Although it is true that my constituency is home to many thriving high streets, we cannot ignore the significant change in how we use our high streets today. As I mentioned, the candy stores on Oxford Street are a problem, and I really hope that Westminster Council will sort that out. It is becoming an increasingly common problem around the country when landlords want to secure as much rent as they can—that is understandable—but that demonstrates how we need to adopt a long-term approach to ensure that our high streets can thrive in a sustainable way. The Bill promises to do exactly that by presenting an opportunity to push local authorities to better use the tools they have to address these problems. As I said, the Bill will allow the residents of the town, the city or the area to hold their local authority to account and have a say, and if they are not happy with what their local council is doing, perhaps they could even vote out their council.

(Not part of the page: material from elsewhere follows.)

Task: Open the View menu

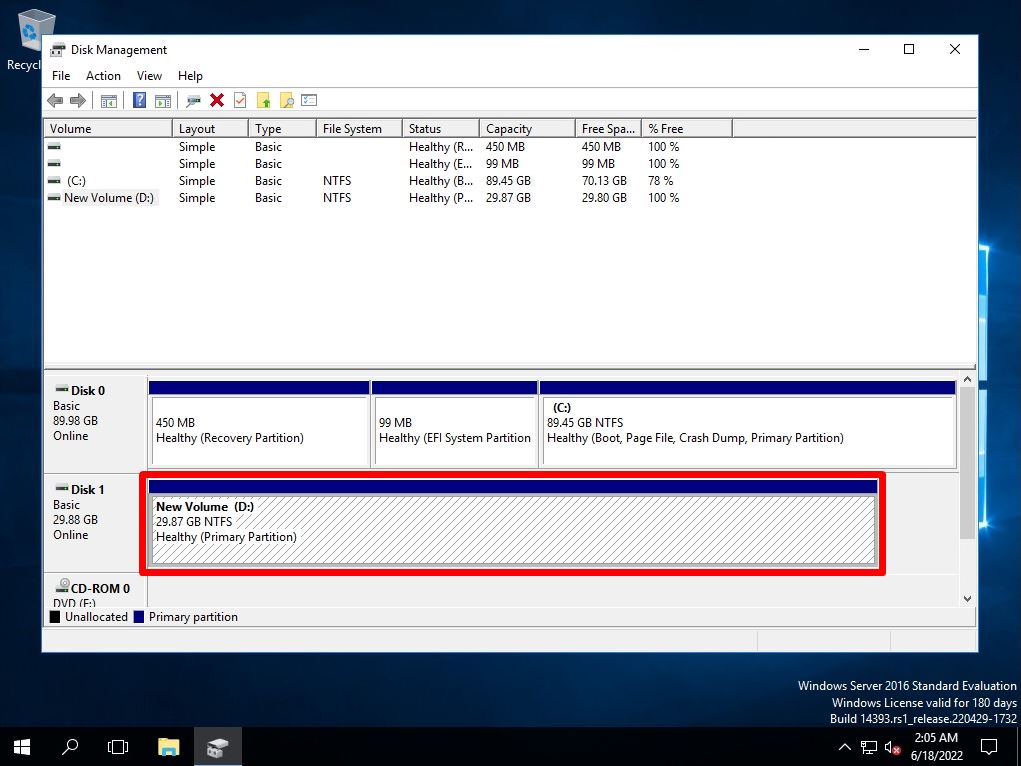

One way in which I have seen the issue successfully tackled is by changing the use of properties from shops to activity-based venues. As I said, I had the idea of perhaps attracting more residential use into parts of Oxford Street, but, just down from here on Victoria Street, two units that I think were previously a clothes shop and a restaurant have reopened as a bowling alley and a karaoke bar. Now, that might not be everybody’s cup of tea, but I have to say that I have partaken in the bowling alley activity; I took my team there last week. I will not give hon. Members the results of the competition, but I did not do very well.

There are also wider concerns about rising crime levels on our high streets. Shoplifting is at eye-watering levels. Late last year, I joined local people on a walkabout on Marylebone High Street and was shocked and appalled to hear that an increase in shoplifting has led several retail stores to lock their doors and allow people in only if they know who they are. I spoke to shop managers, particularly of clothes shops—those shops’ staff and managers tend to be women—who were very concerned about their own safety. People were coming in, grabbing clothes off the rails and running out.

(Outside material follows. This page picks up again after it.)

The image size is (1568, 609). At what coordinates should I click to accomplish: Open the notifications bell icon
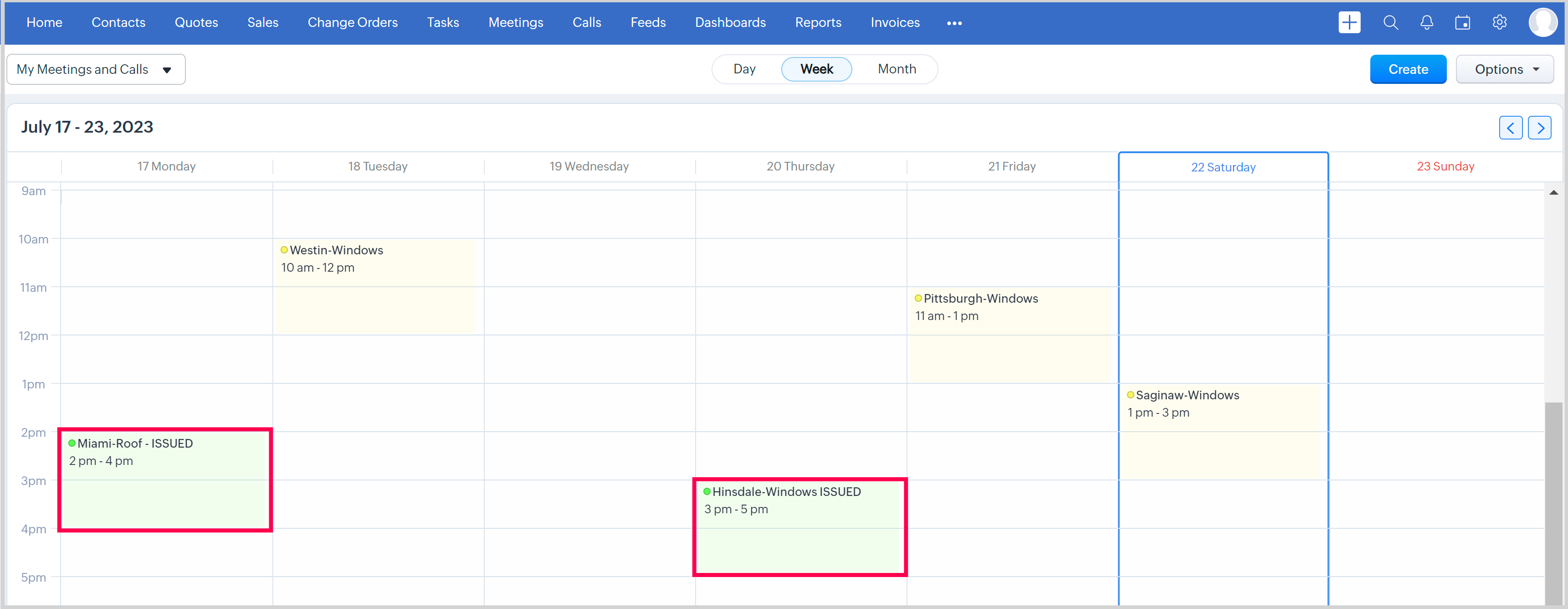coord(1426,22)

We have heard a report today on the BBC about shoplifting in Manchester and the real threats that local shop staff face on a daily basis. Local people have reported that Waitrose on Marylebone High Street has removed products such as alcohol from its shelves to protect itself from being targeted by organised crime. It is often organised gangs who are involved in the dreadful crime of shoplifting. We call it shoplifting, but we should call it retail theft, because shoplifting does not really get to the crux of how it is theft, often with the threat of violence. We need to take it more seriously.

According to the Metropolitan police service, Oxford Street, Regent Street and Bond Street were hit by nearly 18,500 crimes in the year to July 2023, and more than 80% of the area’s crimes that year were theft. Police and crime prevention are key to preserving and enhancing the character of our high streets. I welcome the fact that the Government have prioritised the safety of our high streets and policing with their retail crime action plan and the safer streets fund. However, it is clear that our local authorities need to do more to support those efforts and I hope this Bill will help in that process.

Through this Bill, local authorities will be encouraged to work more with local businesses and stakeholders on our high streets to develop new ideas, to encourage growth and to tackle the obstacles facing our high streets today. I therefore welcome the Bill and thank my hon. Friend the Member for Stoke-on-Trent South for introducing it. It presents an ambitious and necessary plan to reawaken our local high streets and bring them roaring back to life so that they can better serve our local communities and boost our economy by attracting more visitors.